Há, ainda, orações que revelam a figura da rezadeira como intermediária para o fim dos males. Neste caso, quem pratica a cura ?adquire? poderes. Não estamos afirmando que um raio vai descer do céu sobre a rezadeira e lhe dará poderes paranormais e nem de nenhuma outra experiência mística. Quando defendemos que a rezadeira ganha poderes, estes são adquiridos através das palavras que elas mesmas proferem.

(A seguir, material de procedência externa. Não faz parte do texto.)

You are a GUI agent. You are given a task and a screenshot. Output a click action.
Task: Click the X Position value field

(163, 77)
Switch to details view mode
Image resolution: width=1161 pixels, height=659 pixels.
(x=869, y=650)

Para entendermos melhor esse processo, vejamos a oração para ?levantamento de espinhela?:
Eu entro na palavra de Deus-Padre,
Com as palavras de Deus-Filho
E de Deus-Espírito Santo;
Espinhela caída eu te levanto
Com arcas e tudo,
Com os poderes de Deus-Padre,
Com os poderes de Deus-Filho,
Com os poderes de Deus-Espírito Santo,
Amém (CAMPOS, 1955, p. 156).


Diferentemente dos casos anteriores, o que percebemos nesta oração é o surgimento da figura da rezadeira como agente da cura. O uso da primeira pessoa, ressaltando o protagonismo da ação, como, e.g., em ?Eu entro? e ?Eu te levanto?, ao mesmo tempo em que destaca, imprime na mente de quem as ouve, no caso, o paciente, uma aura de poder de quem cura, que, por sua vez, é contrabalançado com expressões como, e.g., ?através de? algum poder. Vejamos outro exemplo:
Na casa em que Deus nasceu
Todo mundo resplandeceu
Na hora em que Deus foi dado
Todo mundo iluminado
Seja em nome do Senhor
Êsse teu mal curado
Espinhela caída e ventre derrubado
Eu te ergo, curo e saro
Fica-te, espinhela, em pé!
Sant?Ana, Santa Maria, em nome do Padre do Filho e do
Espírito Santo (CAMPOS, 1955, p. 156).



Na reza citada está evidente o poder de cura atribuído a rezadeira. Mais do que uma mera conhecedora de ervas e técnicas de cura, ela é uma intermediária do divino para a expulsão dos males com os poderes de ?erguer?, ?curar?, ?sarar?, mas sempre através da vontade de Deus ou da entidade citada. A ligação entre rezadeira e divino, nessa oração, é direta, uma espécie de iluminada, pela qual a benevolência celestial manifesta-se.


No terceiro grupo de rezas, inserimos aquelas expressões ou palavras com intenções curativas que não fazem apelo a Deus ou a elementos católicos. Proferidas em meio a ritos, essas palavras podem ser confundidas como integrantes de uma simpatia. No entanto, entendendo que simpatias são aqueles rituais que apelam ao físico ou às ?forças e energias sobrenaturais?, não havendo, assim, a construção ou visualização de uma entidade, mas de ?energias cósmicas?. Essas frases apelativas revelam, pois, um clamor direcionado a algo ou alguém. Observemos o caso da reza para picadas de animais peçonhentos:


Oh! Estrela gloriosa e preciosa, que Deus criou como defensora do veneno de fulano. Permita Deus que êste veneno se transforme em sangue para sustento de seu corpo, em nome dos 7 mistérios divinos, para sempre, amém. (Jesus, 5 vêzes. Cada vez um padre-nosso, uma ave-maria, uma glória ao Pai em intenção dos sete mistérios divinos e das cinco chagas de Nosso Senhor Jesus Cristo.) Assim como Jesus Cristo está salvo e são das suas 5 chagas, salvo seja fulano do veneno desta serpente, que Deus pode, Deus quer, Deus faz, tudo quanto quer, assim será feito tudo com o nome de Deus, para o bem e da caridade (CAMPOS, 1955, p.172).


Mais do que um corpo celeste físico, nesta oração, a estrela é personificada de tal forma que atua como intercessora na salvação do ?ofendido?. Ela, juntamente com Deus, é também uma entidade capaz de sanar males - embora com um poder evidentemente menor - a quem a rezadeira clama. Nesse grupo de personificações, podemos ver até mesmo a própria doença, com a qual é traçado, muitas vezes, um verdadeiro diálogo.


Sai dor-de-barriga que está aí,
Que a Cruz de Cristo está aqui (CAMPOS, 1955, p. 155).
Terçol, terçol, vai-te com o sol (MAGALHÃES, 1955, p. 219).